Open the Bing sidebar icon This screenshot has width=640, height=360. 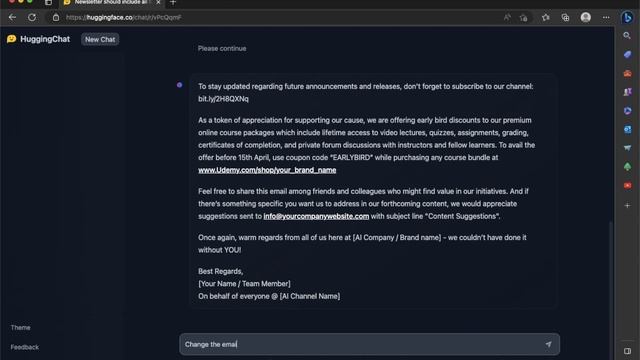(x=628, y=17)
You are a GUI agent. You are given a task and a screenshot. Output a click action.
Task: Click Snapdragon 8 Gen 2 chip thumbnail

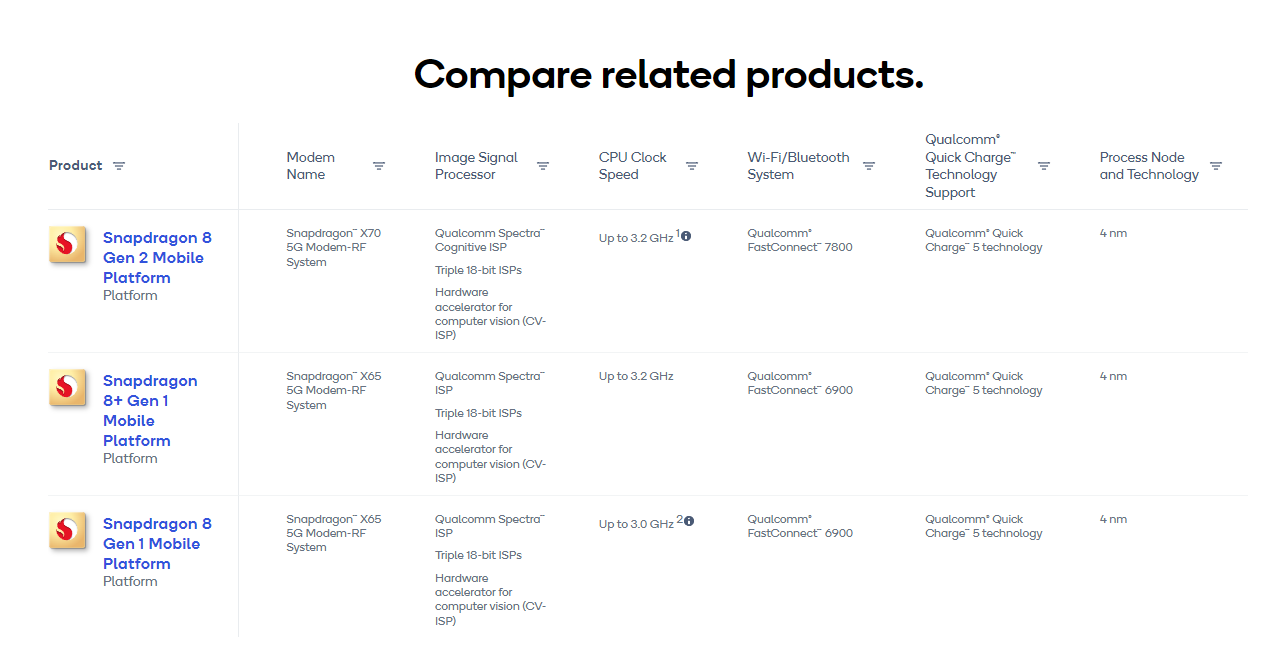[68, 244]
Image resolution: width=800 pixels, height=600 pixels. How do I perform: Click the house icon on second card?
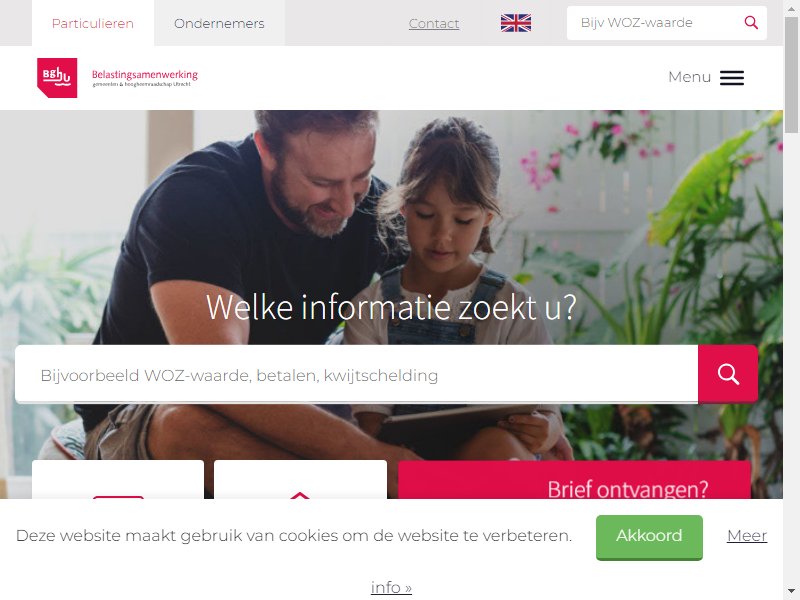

::::

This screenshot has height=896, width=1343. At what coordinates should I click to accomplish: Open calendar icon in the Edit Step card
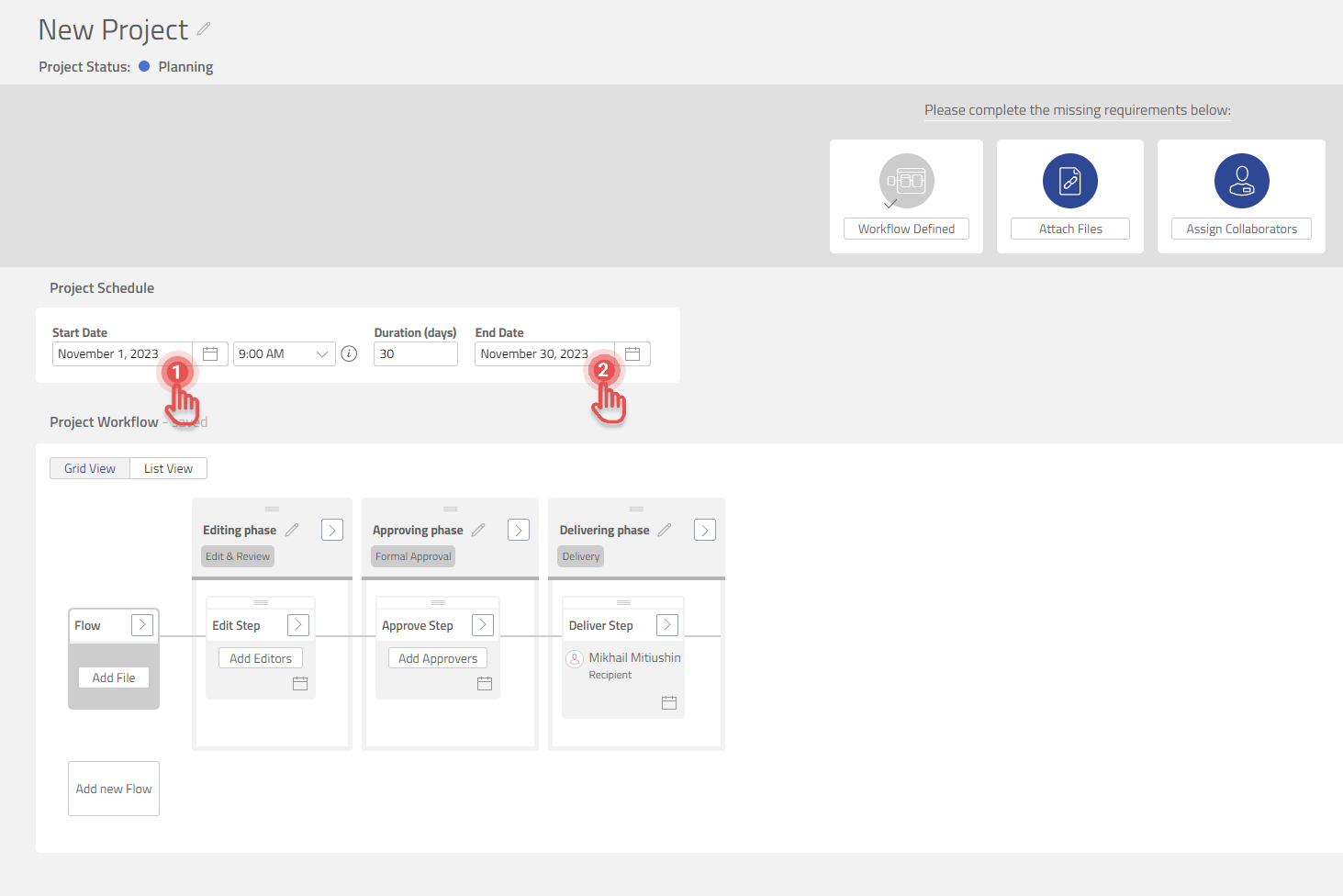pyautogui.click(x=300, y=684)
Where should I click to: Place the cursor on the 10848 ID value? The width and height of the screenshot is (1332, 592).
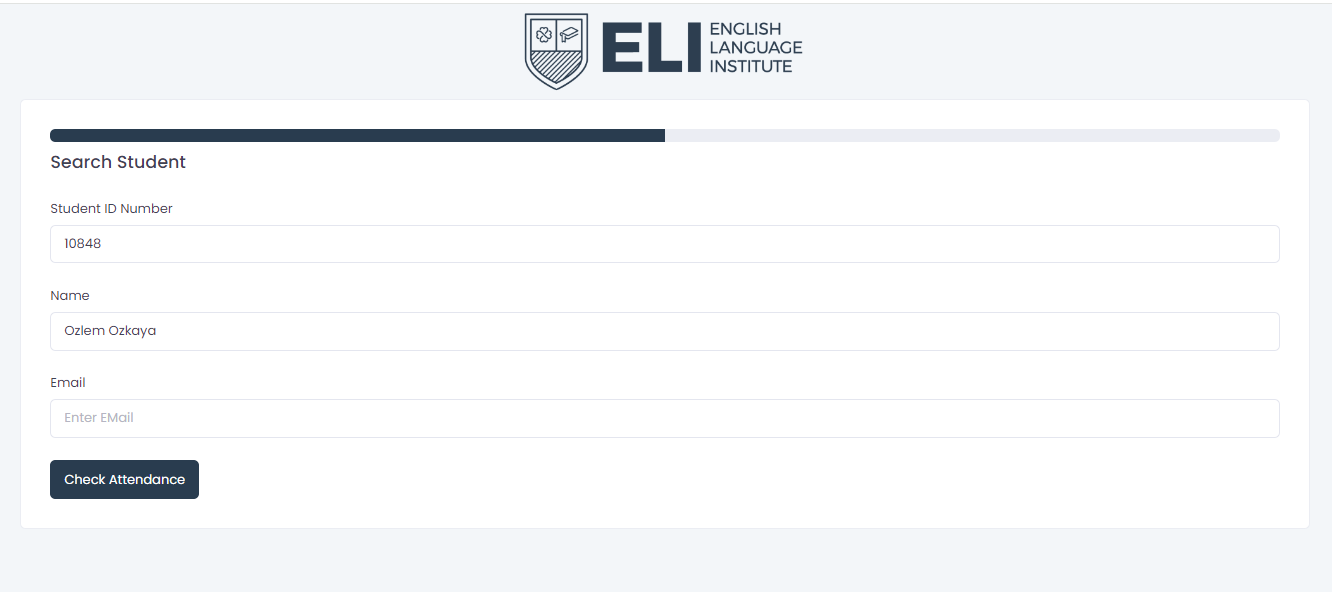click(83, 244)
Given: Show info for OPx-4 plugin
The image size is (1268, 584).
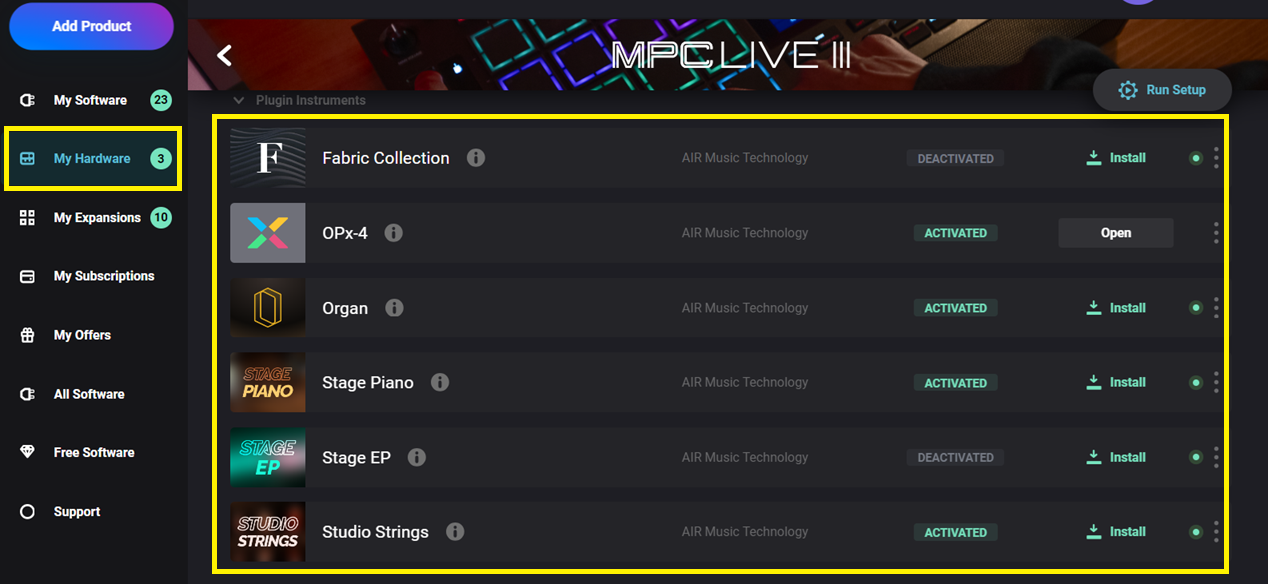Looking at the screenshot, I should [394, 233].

::::

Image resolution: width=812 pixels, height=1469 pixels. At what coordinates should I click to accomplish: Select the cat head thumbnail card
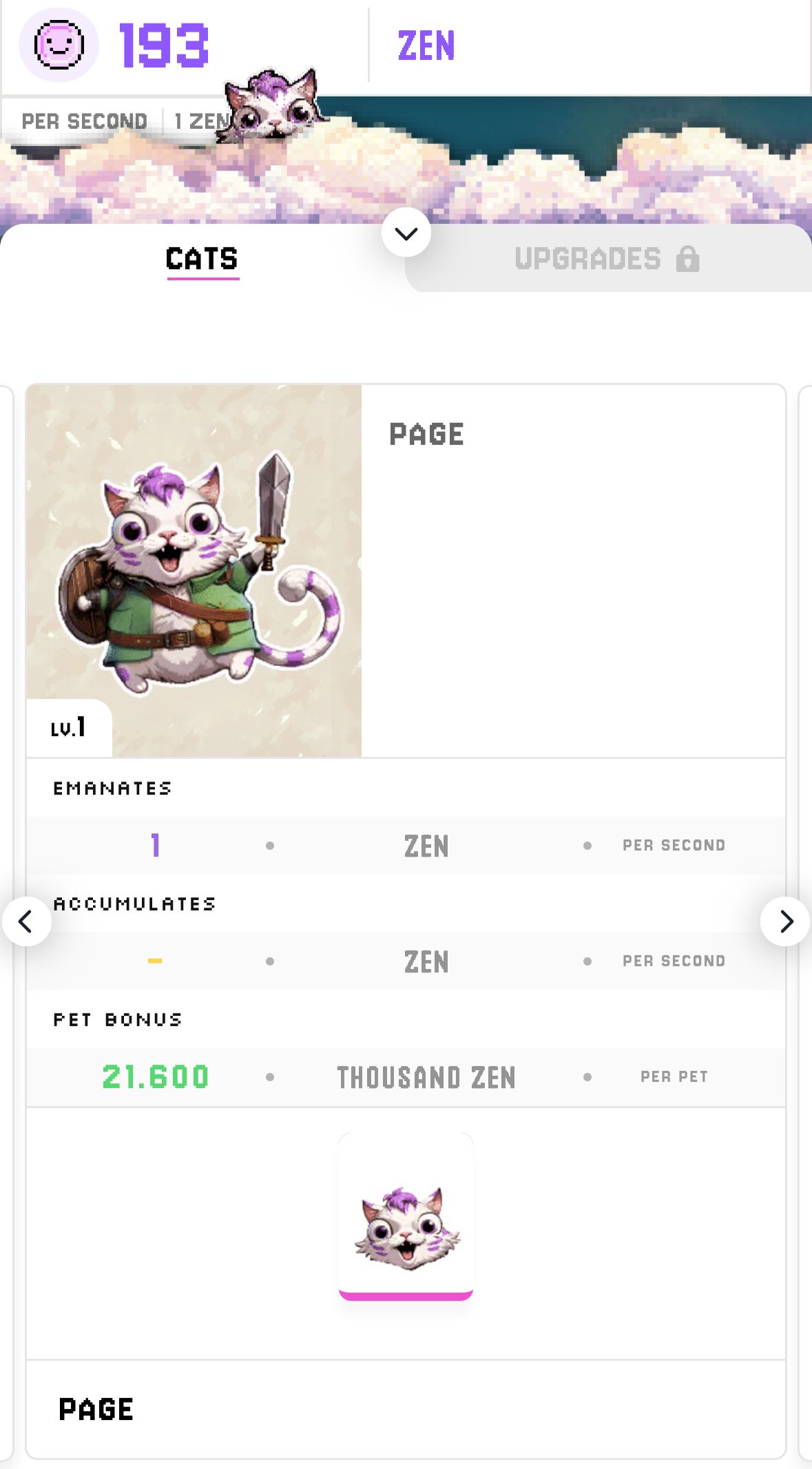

::::

- What you will do: Looking through the records, copy out every line in which the word "pixels" is found.

- Answer section:
Image resolution: width=800 pixels, height=600 pixels. How do I perform: Click the house icon on second card?
Image resolution: width=812 pixels, height=1469 pixels. At what coordinates should I click to accomplish: Select the cat head thumbnail card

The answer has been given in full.